### Material provided
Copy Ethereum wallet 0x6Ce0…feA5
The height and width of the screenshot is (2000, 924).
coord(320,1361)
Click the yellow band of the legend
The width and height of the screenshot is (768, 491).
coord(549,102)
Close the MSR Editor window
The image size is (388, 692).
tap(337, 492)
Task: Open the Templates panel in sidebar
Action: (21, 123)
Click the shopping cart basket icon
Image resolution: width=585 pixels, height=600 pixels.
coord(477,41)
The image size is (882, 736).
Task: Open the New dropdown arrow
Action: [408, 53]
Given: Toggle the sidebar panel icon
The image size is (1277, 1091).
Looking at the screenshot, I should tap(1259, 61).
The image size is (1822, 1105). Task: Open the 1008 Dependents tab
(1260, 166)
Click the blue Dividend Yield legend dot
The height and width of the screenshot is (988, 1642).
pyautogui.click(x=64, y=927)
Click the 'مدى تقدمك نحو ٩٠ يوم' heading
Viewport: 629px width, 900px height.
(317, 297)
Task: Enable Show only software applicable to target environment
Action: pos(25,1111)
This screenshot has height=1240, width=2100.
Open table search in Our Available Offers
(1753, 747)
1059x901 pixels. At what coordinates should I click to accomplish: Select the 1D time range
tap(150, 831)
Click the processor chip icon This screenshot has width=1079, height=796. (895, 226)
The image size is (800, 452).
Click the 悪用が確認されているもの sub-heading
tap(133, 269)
######
Task requirements => Please output the exact lines of the records above, beginning with the first and stopping after the line that holds "Given: Toggle the sidebar panel icon", and nothing else.

Solution to the problem =>
Copy Ethereum wallet 0x6Ce0…feA5
The height and width of the screenshot is (2000, 924).
coord(320,1361)
Click the yellow band of the legend
The width and height of the screenshot is (768, 491).
coord(549,102)
Close the MSR Editor window
The image size is (388, 692).
tap(337, 492)
Task: Open the Templates panel in sidebar
Action: (21, 123)
Click the shopping cart basket icon
Image resolution: width=585 pixels, height=600 pixels.
coord(477,41)
The image size is (882, 736).
Task: Open the New dropdown arrow
Action: [408, 53]
Given: Toggle the sidebar panel icon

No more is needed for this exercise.